EXTRACTED ENTRIES ->

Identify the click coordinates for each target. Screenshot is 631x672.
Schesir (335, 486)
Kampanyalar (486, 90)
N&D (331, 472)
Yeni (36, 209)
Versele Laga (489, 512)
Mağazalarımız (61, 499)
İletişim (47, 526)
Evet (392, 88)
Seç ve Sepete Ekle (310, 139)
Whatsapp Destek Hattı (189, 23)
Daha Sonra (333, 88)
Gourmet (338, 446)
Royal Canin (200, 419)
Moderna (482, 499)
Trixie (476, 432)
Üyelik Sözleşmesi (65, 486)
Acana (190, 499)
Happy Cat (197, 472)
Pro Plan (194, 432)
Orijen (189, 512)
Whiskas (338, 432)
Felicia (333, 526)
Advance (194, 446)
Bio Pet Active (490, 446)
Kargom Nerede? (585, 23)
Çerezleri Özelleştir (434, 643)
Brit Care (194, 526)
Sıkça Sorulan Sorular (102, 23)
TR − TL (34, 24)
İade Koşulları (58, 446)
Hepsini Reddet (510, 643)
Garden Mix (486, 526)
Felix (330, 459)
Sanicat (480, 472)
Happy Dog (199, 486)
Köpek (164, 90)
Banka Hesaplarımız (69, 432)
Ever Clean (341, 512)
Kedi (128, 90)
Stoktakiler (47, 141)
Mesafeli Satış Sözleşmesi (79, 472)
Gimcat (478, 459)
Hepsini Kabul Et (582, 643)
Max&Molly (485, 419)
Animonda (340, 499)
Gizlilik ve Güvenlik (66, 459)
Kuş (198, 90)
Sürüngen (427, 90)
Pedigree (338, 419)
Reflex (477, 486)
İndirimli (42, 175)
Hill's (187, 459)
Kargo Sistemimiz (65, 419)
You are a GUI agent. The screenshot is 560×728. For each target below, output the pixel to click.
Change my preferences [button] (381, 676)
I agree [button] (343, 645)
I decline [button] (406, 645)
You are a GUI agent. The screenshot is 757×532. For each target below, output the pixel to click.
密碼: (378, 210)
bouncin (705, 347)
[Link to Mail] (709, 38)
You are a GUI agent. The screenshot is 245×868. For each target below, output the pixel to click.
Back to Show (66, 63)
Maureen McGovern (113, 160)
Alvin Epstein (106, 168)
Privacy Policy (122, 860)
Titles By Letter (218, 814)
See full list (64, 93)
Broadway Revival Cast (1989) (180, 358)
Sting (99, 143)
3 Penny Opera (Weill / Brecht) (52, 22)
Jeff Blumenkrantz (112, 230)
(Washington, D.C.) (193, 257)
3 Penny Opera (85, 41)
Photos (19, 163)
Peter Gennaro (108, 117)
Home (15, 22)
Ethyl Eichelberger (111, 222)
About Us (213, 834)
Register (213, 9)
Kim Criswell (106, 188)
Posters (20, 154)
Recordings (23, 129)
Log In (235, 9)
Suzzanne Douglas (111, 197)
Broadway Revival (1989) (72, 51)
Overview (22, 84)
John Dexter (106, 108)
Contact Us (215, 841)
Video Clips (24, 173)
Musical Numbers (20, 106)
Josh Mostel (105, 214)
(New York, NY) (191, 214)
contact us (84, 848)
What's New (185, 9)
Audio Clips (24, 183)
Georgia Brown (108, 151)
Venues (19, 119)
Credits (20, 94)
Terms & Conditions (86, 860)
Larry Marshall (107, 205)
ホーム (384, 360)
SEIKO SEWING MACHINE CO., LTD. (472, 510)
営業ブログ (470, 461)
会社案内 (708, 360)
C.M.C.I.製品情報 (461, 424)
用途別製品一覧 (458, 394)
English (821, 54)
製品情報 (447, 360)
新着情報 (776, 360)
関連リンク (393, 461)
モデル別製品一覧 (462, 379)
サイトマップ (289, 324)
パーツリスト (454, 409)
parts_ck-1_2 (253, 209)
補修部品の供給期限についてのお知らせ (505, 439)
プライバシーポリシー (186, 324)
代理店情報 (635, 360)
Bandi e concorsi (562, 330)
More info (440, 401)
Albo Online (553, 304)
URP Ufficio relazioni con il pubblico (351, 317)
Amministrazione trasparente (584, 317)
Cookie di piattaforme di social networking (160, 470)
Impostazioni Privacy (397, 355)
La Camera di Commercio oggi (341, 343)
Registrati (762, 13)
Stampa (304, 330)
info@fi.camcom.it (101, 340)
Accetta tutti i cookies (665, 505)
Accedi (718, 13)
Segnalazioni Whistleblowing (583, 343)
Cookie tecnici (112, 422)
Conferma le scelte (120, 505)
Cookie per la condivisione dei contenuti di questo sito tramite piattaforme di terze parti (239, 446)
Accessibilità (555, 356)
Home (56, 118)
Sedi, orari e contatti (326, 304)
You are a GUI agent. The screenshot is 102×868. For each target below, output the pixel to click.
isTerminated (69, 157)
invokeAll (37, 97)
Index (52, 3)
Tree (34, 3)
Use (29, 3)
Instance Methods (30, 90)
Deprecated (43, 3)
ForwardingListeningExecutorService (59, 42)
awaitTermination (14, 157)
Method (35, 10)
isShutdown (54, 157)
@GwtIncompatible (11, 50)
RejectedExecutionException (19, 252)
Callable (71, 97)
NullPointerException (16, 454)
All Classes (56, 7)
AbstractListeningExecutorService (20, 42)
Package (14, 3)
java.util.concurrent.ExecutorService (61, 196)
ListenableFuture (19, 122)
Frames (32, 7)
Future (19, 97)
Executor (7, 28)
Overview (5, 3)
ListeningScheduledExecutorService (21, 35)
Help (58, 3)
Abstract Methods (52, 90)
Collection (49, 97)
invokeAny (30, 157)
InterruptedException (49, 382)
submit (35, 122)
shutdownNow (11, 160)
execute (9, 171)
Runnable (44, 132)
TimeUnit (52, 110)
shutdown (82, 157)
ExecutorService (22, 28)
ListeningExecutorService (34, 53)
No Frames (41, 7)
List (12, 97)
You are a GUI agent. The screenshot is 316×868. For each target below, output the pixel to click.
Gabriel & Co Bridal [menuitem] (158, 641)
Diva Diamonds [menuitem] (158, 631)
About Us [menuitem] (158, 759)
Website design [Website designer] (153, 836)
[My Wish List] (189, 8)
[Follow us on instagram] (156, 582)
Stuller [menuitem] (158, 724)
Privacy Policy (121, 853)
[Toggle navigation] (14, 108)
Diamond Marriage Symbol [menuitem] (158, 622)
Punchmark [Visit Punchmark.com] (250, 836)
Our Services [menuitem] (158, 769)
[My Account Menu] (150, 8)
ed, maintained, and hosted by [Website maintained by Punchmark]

JOB ->
Can you retype every entry above, character for character, with nothing added or left out?

SOLUTION TO THIS TASK ->
Identify the click coordinates for each target. Screenshot is 631x672.
Schesir (335, 486)
Kampanyalar (486, 90)
N&D (331, 472)
Yeni (36, 209)
Versele Laga (489, 512)
Mağazalarımız (61, 499)
İletişim (47, 526)
Evet (392, 88)
Seç ve Sepete Ekle (310, 139)
Whatsapp Destek Hattı (189, 23)
Daha Sonra (333, 88)
Gourmet (338, 446)
Royal Canin (200, 419)
Moderna (482, 499)
Trixie (476, 432)
Üyelik Sözleşmesi (65, 486)
Acana (190, 499)
Happy Cat (197, 472)
Pro Plan (194, 432)
Orijen (189, 512)
Whiskas (338, 432)
Felicia (333, 526)
Advance (194, 446)
Bio Pet Active (490, 446)
Kargom Nerede? (585, 23)
Çerezleri Özelleştir (434, 643)
Brit Care (194, 526)
Sıkça Sorulan Sorular (102, 23)
TR − TL (34, 24)
İade Koşulları (58, 446)
Hepsini Reddet (510, 643)
Garden Mix (486, 526)
Felix (330, 459)
Sanicat (480, 472)
Happy Dog (199, 486)
Köpek (164, 90)
Banka Hesaplarımız (69, 432)
Ever Clean (341, 512)
Kedi (128, 90)
Stoktakiler (47, 141)
Mesafeli Satış Sözleşmesi (79, 472)
Gimcat (478, 459)
Hepsini Kabul Et (582, 643)
Max&Molly (485, 419)
Animonda (340, 499)
Gizlilik ve Güvenlik (66, 459)
Kuş (198, 90)
Sürüngen (427, 90)
Pedigree (338, 419)
Reflex (477, 486)
İndirimli (42, 175)
Hill's (187, 459)
Kargo Sistemimiz (65, 419)
You are a GUI agent. The screenshot is 560×728. For each target below, output the pixel to click.
Change my preferences [button] (381, 676)
I agree [button] (343, 645)
I decline [button] (406, 645)
You are a GUI agent. The screenshot is 757×532. For each target below, output the pixel to click.
密碼: (378, 210)
bouncin (705, 347)
[Link to Mail] (709, 38)
You are a GUI agent. The screenshot is 245×868. For each target below, output the pixel to click.
Back to Show (66, 63)
Maureen McGovern (113, 160)
Alvin Epstein (106, 168)
Privacy Policy (122, 860)
Titles By Letter (218, 814)
See full list (64, 93)
Broadway Revival Cast (1989) (180, 358)
Sting (99, 143)
3 Penny Opera (Weill / Brecht) (52, 22)
Jeff Blumenkrantz (112, 230)
(Washington, D.C.) (193, 257)
3 Penny Opera (85, 41)
Photos (19, 163)
Peter Gennaro (108, 117)
Home (15, 22)
Ethyl Eichelberger (111, 222)
About Us (213, 834)
Register (213, 9)
Kim Criswell (106, 188)
Posters (20, 154)
Recordings (23, 129)
Log In (235, 9)
Suzzanne Douglas (111, 197)
Broadway Revival (1989) (72, 51)
Overview (22, 84)
John Dexter (106, 108)
Contact Us (215, 841)
Video Clips (24, 173)
Musical Numbers (20, 106)
Josh Mostel (105, 214)
(New York, NY) (191, 214)
contact us (84, 848)
What's New (185, 9)
Audio Clips (24, 183)
Georgia Brown (108, 151)
Venues (19, 119)
Credits (20, 94)
Terms & Conditions (86, 860)
Larry Marshall (107, 205)
ホーム (384, 360)
SEIKO SEWING MACHINE CO., LTD. (472, 510)
営業ブログ (470, 461)
会社案内 (708, 360)
C.M.C.I.製品情報 (461, 424)
用途別製品一覧 (458, 394)
English (821, 54)
製品情報 (447, 360)
新着情報 (776, 360)
関連リンク (393, 461)
モデル別製品一覧 (462, 379)
サイトマップ (289, 324)
パーツリスト (454, 409)
parts_ck-1_2 (253, 209)
補修部品の供給期限についてのお知らせ (505, 439)
プライバシーポリシー (186, 324)
代理店情報 (635, 360)
Bandi e concorsi (562, 330)
More info (440, 401)
Albo Online (553, 304)
URP Ufficio relazioni con il pubblico (351, 317)
Amministrazione trasparente (584, 317)
Cookie di piattaforme di social networking (160, 470)
Impostazioni Privacy (397, 355)
La Camera di Commercio oggi (341, 343)
Registrati (762, 13)
Stampa (304, 330)
info@fi.camcom.it (101, 340)
Accetta tutti i cookies (665, 505)
Accedi (718, 13)
Segnalazioni Whistleblowing (583, 343)
Cookie tecnici (112, 422)
Conferma le scelte (120, 505)
Cookie per la condivisione dei contenuti di questo sito tramite piattaforme di terze parti (239, 446)
Accessibilità (555, 356)
Home (56, 118)
Sedi, orari e contatti (326, 304)
You are a GUI agent. The screenshot is 102×868. For each target below, output the pixel to click.
isTerminated (69, 157)
invokeAll (37, 97)
Index (52, 3)
Tree (34, 3)
Use (29, 3)
Instance Methods (30, 90)
Deprecated (43, 3)
ForwardingListeningExecutorService (59, 42)
awaitTermination (14, 157)
Method (35, 10)
isShutdown (54, 157)
@GwtIncompatible (11, 50)
RejectedExecutionException (19, 252)
Callable (71, 97)
NullPointerException (16, 454)
All Classes (56, 7)
AbstractListeningExecutorService (20, 42)
Package (14, 3)
java.util.concurrent.ExecutorService (61, 196)
ListenableFuture (19, 122)
Frames (32, 7)
Future (19, 97)
Executor (7, 28)
Overview (5, 3)
ListeningScheduledExecutorService (21, 35)
Help (58, 3)
Abstract Methods (52, 90)
Collection (49, 97)
invokeAny (30, 157)
InterruptedException (49, 382)
submit (35, 122)
shutdownNow (11, 160)
execute (9, 171)
Runnable (44, 132)
TimeUnit (52, 110)
shutdown (82, 157)
ExecutorService (22, 28)
ListeningExecutorService (34, 53)
No Frames (41, 7)
List (12, 97)
You are a GUI agent. The screenshot is 316×868. For each target below, output the pixel to click.
Gabriel & Co Bridal [menuitem] (158, 641)
Diva Diamonds [menuitem] (158, 631)
About Us [menuitem] (158, 759)
Website design [Website designer] (153, 836)
[My Wish List] (189, 8)
[Follow us on instagram] (156, 582)
Stuller [menuitem] (158, 724)
Privacy Policy (121, 853)
[Toggle navigation] (14, 108)
Diamond Marriage Symbol [menuitem] (158, 622)
Punchmark [Visit Punchmark.com] (250, 836)
Our Services [menuitem] (158, 769)
[My Account Menu] (150, 8)
ed, maintained, and hosted by [Website maintained by Punchmark]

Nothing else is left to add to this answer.